* Problème posé *
Recopiez à l'identique le passage du texte donné allant de « LA : Comment expliquez-vous » à « contraintes ni obligations ? ».

* Texte donné *
•••••

HF : Cela m’aide à comprendre la mentalité de mes interlocuteurs. La dernière chose que je veux, c’est arriver en Afrique avec mes principes européens et tenter de les imposer. C’est ce qu’on a fait pendant 50 ans… on le sait, ça ne marche pas. Il faut que les Européens fassent un effort pour s’adapter à l’Afrique. Peut-être en observant davantage ce que font les Chinois. Ils ont des prises de décision rapide. Ils apprennent et ils entreprennent. En Afrique, il faut venir avec une mentalité d’entrepreneur, pas de banquier… Nous sommes beaucoup trop conservateurs pour réussir sur ces pays !

 

LA : Comment expliquez-vous que des sociétés juniors minières, sur la seule foi d’un certificat de gouvernement africain, parviennent à lever des fonds considérables, presque sans contraintes ni obligations ?

 

HF : En effet, je n’ai jamais compris comment ces sociétés ont pu lever tant d’argent, notamment sur les bourses canadiennes. En termes de risque, c’est étonnant. Il ne peut s’agir que de spéculation et d’opérations de marketing financier. Mais, je ne pense pas qu’aujourd’hui, après la crise financière que nous venons de subir, ce schéma soit encore réalisable.

•••••

* Informations fournies *
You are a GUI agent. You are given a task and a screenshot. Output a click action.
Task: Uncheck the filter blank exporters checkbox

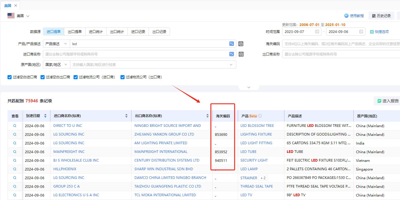(x=43, y=77)
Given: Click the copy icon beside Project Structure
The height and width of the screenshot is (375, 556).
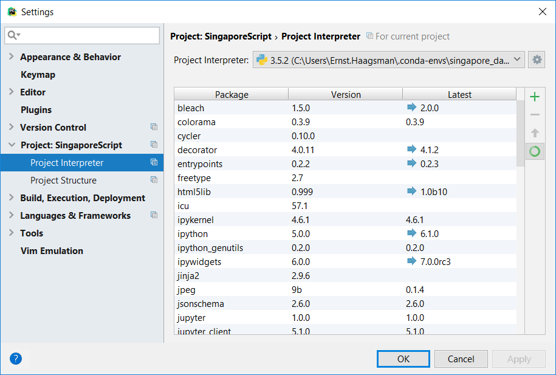Looking at the screenshot, I should click(x=154, y=180).
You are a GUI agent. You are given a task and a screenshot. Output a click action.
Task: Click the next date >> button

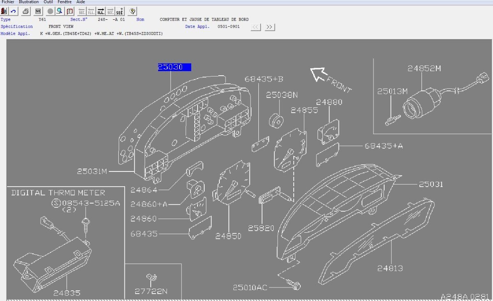(270, 27)
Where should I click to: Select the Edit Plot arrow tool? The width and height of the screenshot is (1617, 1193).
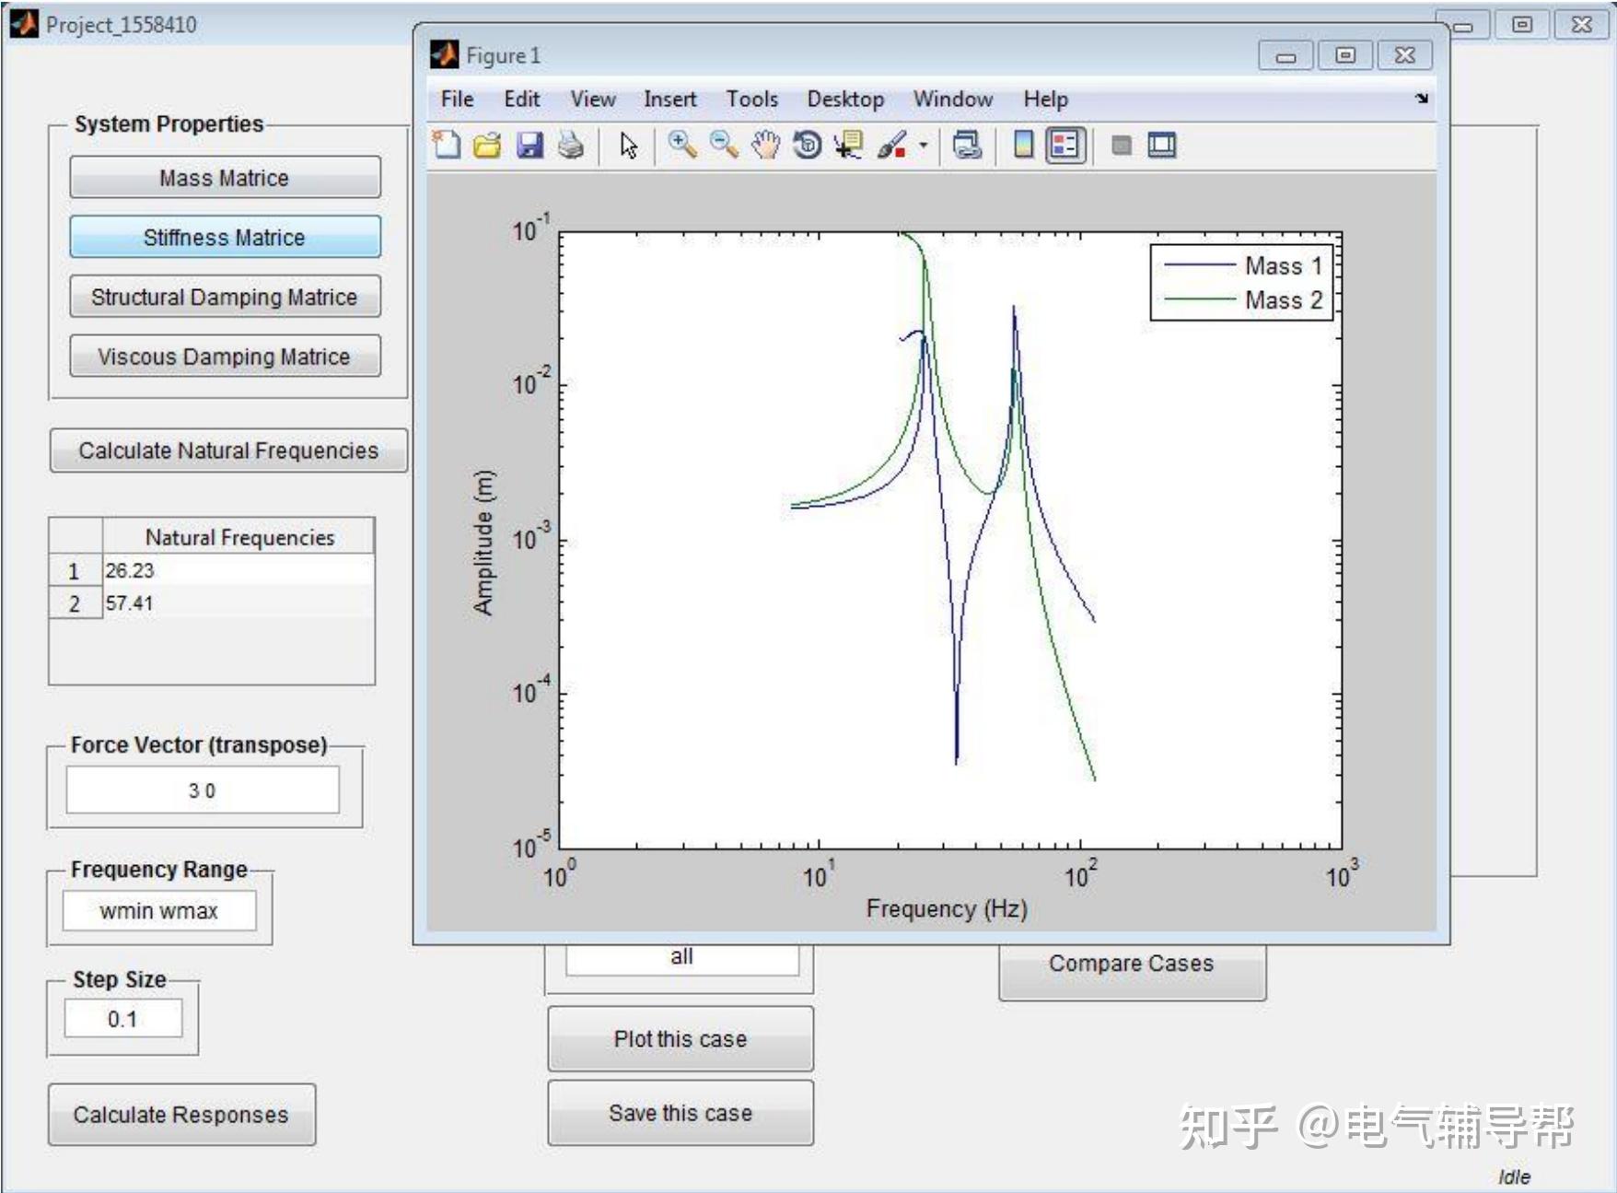tap(631, 145)
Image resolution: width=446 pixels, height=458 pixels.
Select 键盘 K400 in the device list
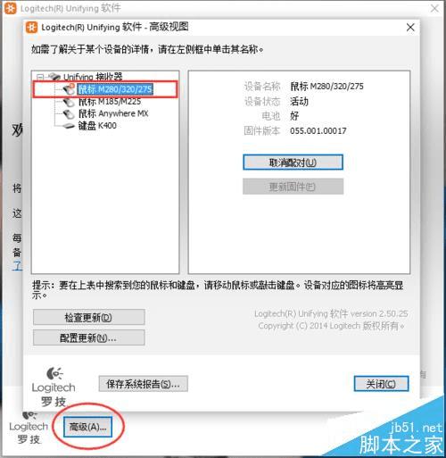coord(97,126)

•••••

* Résultat *
LA : Comment expliquez-vous que des sociétés juniors minières, sur la seule foi d’un certificat de gouvernement africain, parviennent à lever des fonds considérables, presque sans contraintes ni obligations ?